Arca-developed credit reporting code approved by privacy commissioner

Arca-developed credit reporting code approved by privacy commissioner

Arca (previously the Australian Retail Credit Association) have welcomed the announcement by the Office of the Australian Information Commissioner (OAIC) today that it has approved the updates to the Privacy (Credit Reporting) Code requested by Arca.

The updates provide for new rights for consumers, and will drive more consistent practices across the credit industry. Key updates approved by the OAIC include:

  • Better responses for victims of fraud – there will be simpler processes for individuals correcting a fraudster’s attempt to take out credit in their name, and from October 2025 individuals with a protective ban on their credit file will be entitled to free notifications about attempts to access their information
  • Expanding the circumstances in which information can be corrected – this includes where a default or missed payment happened due to reasons beyond a person’s control, like natural disasters, bank errors and domestic abuse
  • Updated definitions of key terms – which will reduce scope for accounts to be incorrectly held “open”, damaging an individual’s credit report
  • New publications on the design of audit programs – which will provide more transparency and visibility of how credit reporting bodies ensure credit providers meet their obligations.

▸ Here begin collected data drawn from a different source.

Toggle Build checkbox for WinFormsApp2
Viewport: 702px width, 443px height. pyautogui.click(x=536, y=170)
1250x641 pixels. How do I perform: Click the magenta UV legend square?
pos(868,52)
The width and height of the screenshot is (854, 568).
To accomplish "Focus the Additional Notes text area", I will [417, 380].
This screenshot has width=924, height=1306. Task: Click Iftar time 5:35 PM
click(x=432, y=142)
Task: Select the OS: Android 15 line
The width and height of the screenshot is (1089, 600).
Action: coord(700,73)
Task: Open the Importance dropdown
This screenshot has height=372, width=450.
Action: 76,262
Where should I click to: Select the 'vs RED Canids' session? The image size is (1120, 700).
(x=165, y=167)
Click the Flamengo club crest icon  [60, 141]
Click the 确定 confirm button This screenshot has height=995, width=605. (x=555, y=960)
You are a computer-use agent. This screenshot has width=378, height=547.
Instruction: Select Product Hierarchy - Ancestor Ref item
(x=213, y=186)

Richard McMahon, Arca’s General Manager – Government and Regulatory said the OAIC’s approval of the updated Credit Reporting code is a strong signal that the legal architecture for credit reporting works well.

“Arca has developed effective new requirements within the existing framework, and done so in a consultative way,” McMahon said.

The Credit Reporting Code is an essential part of the legal framework for credit reporting, intended to provide additional detail on the laws in the Privacy Act. Arca develops the Credit Reporting Code, and consults on its contents, but the OAIC is the final decision-maker about the code.

“The provisions the OAIC has approved respond to the recommendations of the Credit Reporting Code’s last independent review,” McMahon continued.

“The updates provide consumers with more rights, promote consistent practices by credit providers and clarify the law for all parties. In short, they make credit reporting work better.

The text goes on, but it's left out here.